*** Opening of Data for this task ***

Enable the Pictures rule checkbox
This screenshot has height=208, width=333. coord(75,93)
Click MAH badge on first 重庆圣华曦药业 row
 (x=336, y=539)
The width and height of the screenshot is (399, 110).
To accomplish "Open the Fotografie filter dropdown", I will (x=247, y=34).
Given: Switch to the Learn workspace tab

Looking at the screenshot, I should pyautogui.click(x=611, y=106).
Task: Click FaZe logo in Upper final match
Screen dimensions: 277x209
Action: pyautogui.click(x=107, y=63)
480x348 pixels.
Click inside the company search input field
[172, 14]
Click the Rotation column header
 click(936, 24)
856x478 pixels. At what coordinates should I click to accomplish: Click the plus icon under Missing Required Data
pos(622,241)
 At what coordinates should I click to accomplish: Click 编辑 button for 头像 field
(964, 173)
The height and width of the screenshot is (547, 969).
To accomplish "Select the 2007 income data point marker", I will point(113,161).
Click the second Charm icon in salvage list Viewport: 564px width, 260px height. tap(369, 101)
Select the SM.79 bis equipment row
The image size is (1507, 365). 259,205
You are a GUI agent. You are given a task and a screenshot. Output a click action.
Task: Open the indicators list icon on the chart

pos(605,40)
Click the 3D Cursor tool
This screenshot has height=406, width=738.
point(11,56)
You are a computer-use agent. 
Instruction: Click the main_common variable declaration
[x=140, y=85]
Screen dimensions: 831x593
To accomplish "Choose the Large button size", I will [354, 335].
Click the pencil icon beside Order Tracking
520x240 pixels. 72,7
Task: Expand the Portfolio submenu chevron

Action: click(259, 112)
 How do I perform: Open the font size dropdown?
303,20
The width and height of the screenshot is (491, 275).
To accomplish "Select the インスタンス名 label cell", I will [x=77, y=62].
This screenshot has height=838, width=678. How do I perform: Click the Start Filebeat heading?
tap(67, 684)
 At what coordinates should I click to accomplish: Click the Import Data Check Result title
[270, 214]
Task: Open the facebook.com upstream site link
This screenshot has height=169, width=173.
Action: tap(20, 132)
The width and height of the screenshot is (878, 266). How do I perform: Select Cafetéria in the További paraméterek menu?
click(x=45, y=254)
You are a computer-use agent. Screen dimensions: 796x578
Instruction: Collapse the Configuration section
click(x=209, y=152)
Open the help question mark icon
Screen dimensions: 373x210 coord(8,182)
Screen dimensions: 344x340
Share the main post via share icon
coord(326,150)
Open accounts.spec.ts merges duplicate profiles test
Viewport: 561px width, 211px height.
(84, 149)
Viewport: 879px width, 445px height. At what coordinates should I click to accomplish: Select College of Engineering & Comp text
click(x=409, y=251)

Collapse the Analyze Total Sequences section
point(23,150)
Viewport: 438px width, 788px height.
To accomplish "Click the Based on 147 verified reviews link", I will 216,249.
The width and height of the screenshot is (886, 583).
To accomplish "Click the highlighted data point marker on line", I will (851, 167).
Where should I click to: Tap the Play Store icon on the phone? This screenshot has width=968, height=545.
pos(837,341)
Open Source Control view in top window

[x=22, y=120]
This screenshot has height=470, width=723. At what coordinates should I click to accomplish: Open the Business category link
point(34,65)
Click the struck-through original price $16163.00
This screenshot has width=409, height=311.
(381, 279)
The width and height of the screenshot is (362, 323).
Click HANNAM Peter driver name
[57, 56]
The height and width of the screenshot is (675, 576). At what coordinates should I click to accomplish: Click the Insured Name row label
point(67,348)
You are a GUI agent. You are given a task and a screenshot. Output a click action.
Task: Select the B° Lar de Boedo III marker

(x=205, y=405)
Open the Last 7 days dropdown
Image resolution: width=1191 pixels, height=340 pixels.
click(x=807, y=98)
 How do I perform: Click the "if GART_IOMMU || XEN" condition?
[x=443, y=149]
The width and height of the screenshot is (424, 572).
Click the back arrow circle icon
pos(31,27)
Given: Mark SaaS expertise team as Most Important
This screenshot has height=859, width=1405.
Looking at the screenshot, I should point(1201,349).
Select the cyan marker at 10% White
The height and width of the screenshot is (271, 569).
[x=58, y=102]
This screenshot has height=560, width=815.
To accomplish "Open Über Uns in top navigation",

*** Close of Data for this task ***

> **Exercise**
Exact duplication of all the data above is expected.

> **Expected answer**
Enable the Pictures rule checkbox
This screenshot has height=208, width=333. coord(75,93)
Click MAH badge on first 重庆圣华曦药业 row
 (x=336, y=539)
The width and height of the screenshot is (399, 110).
To accomplish "Open the Fotografie filter dropdown", I will (x=247, y=34).
Given: Switch to the Learn workspace tab

Looking at the screenshot, I should pyautogui.click(x=611, y=106).
Task: Click FaZe logo in Upper final match
Screen dimensions: 277x209
Action: pyautogui.click(x=107, y=63)
480x348 pixels.
Click inside the company search input field
[172, 14]
Click the Rotation column header
 click(936, 24)
856x478 pixels. At what coordinates should I click to accomplish: Click the plus icon under Missing Required Data
pos(622,241)
 At what coordinates should I click to accomplish: Click 编辑 button for 头像 field
(964, 173)
The height and width of the screenshot is (547, 969).
To accomplish "Select the 2007 income data point marker", I will point(113,161).
Click the second Charm icon in salvage list Viewport: 564px width, 260px height. tap(369, 101)
Select the SM.79 bis equipment row
The image size is (1507, 365). 259,205
You are a GUI agent. You are given a task and a screenshot. Output a click action.
Task: Open the indicators list icon on the chart

pos(605,40)
Click the 3D Cursor tool
This screenshot has height=406, width=738.
point(11,56)
You are a computer-use agent. 
Instruction: Click the main_common variable declaration
[x=140, y=85]
Screen dimensions: 831x593
To accomplish "Choose the Large button size", I will [354, 335].
Click the pencil icon beside Order Tracking
520x240 pixels. 72,7
Task: Expand the Portfolio submenu chevron

Action: click(259, 112)
 How do I perform: Open the font size dropdown?
303,20
The width and height of the screenshot is (491, 275).
To accomplish "Select the インスタンス名 label cell", I will [x=77, y=62].
This screenshot has height=838, width=678. How do I perform: Click the Start Filebeat heading?
tap(67, 684)
 At what coordinates should I click to accomplish: Click the Import Data Check Result title
[270, 214]
Task: Open the facebook.com upstream site link
This screenshot has height=169, width=173.
Action: tap(20, 132)
The width and height of the screenshot is (878, 266). How do I perform: Select Cafetéria in the További paraméterek menu?
click(x=45, y=254)
You are a computer-use agent. Screen dimensions: 796x578
Instruction: Collapse the Configuration section
click(x=209, y=152)
Open the help question mark icon
Screen dimensions: 373x210 coord(8,182)
Screen dimensions: 344x340
Share the main post via share icon
coord(326,150)
Open accounts.spec.ts merges duplicate profiles test
Viewport: 561px width, 211px height.
(84, 149)
Viewport: 879px width, 445px height. At what coordinates should I click to accomplish: Select College of Engineering & Comp text
click(x=409, y=251)

Collapse the Analyze Total Sequences section
point(23,150)
Viewport: 438px width, 788px height.
To accomplish "Click the Based on 147 verified reviews link", I will 216,249.
The width and height of the screenshot is (886, 583).
To accomplish "Click the highlighted data point marker on line", I will (851, 167).
Where should I click to: Tap the Play Store icon on the phone? This screenshot has width=968, height=545.
pos(837,341)
Open Source Control view in top window

[x=22, y=120]
This screenshot has height=470, width=723. At what coordinates should I click to accomplish: Open the Business category link
point(34,65)
Click the struck-through original price $16163.00
This screenshot has width=409, height=311.
(381, 279)
The width and height of the screenshot is (362, 323).
Click HANNAM Peter driver name
[57, 56]
The height and width of the screenshot is (675, 576). At what coordinates should I click to accomplish: Click the Insured Name row label
point(67,348)
You are a GUI agent. You are given a task and a screenshot. Output a click action.
Task: Select the B° Lar de Boedo III marker

(x=205, y=405)
Open the Last 7 days dropdown
Image resolution: width=1191 pixels, height=340 pixels.
click(x=807, y=98)
 How do I perform: Click the "if GART_IOMMU || XEN" condition?
[x=443, y=149]
The width and height of the screenshot is (424, 572).
Click the back arrow circle icon
pos(31,27)
Given: Mark SaaS expertise team as Most Important
This screenshot has height=859, width=1405.
Looking at the screenshot, I should point(1201,349).
Select the cyan marker at 10% White
The height and width of the screenshot is (271, 569).
[x=58, y=102]
This screenshot has height=560, width=815.
To accomplish "Open Über Uns in top navigation",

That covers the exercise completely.